Research & Papers

OmniMouse: Scaling properties of multi-modal, multi-task Brain Models on 150B Neural Tokens

More data boosts performance, but bigger models hit a wall—opposite of LLMs.

Deep Dive

A team of 21 researchers from Baylor College of Medicine, University of Tübingen, and other institutions has released OmniMouse, a multi-modal, multi-task brain model trained on an unprecedented dataset of 3.1 million neurons from the visual cortex of 73 mice. The dataset spans 323 recording sessions and includes 150 billion neural tokens captured during natural movies, images, parametric stimuli, and behavioral tasks. OmniMouse supports three regimes at test time: neural prediction, behavioral decoding, and neural forecasting—or any combination thereof. It achieves state-of-the-art performance, outperforming specialized baselines across nearly all evaluation regimes.

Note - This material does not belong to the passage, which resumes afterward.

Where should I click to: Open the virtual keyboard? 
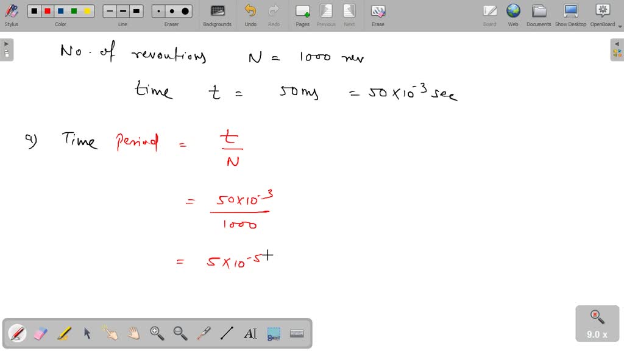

Crucially, OmniMouse inverts the standard AI scaling story. In language and vision, massive datasets make parameter scaling the primary driver of progress. Here, performance scales reliably with more data, but gains from increasing model size saturate. This suggests that brain modeling—even in the relatively simple mouse visual cortex—remains data-limited despite vast recordings. The authors note that this systematic scaling raises the possibility of phase transitions in neural modeling, where larger and richer datasets might unlock qualitatively new capabilities, paralleling emergent properties seen in large language models. Published at ICLR 2026, the code is available on GitHub.

Key Points
  • Trained on 150B neural tokens from 3.1 million neurons across 73 mice and 323 sessions.
  • Achieves SOTA in neural prediction, behavioral decoding, and neural forecasting—outperforming specialized baselines.
  • Scaling data boosts performance, but model size gains saturate, inverting typical AI scaling laws.
  • Suggests brain modeling is data-limited, hinting at future phase transitions with richer datasets.

Why It Matters

OmniMouse reveals that brain modeling needs more data, not bigger models—reshaping AI's scaling playbook for neuroscience.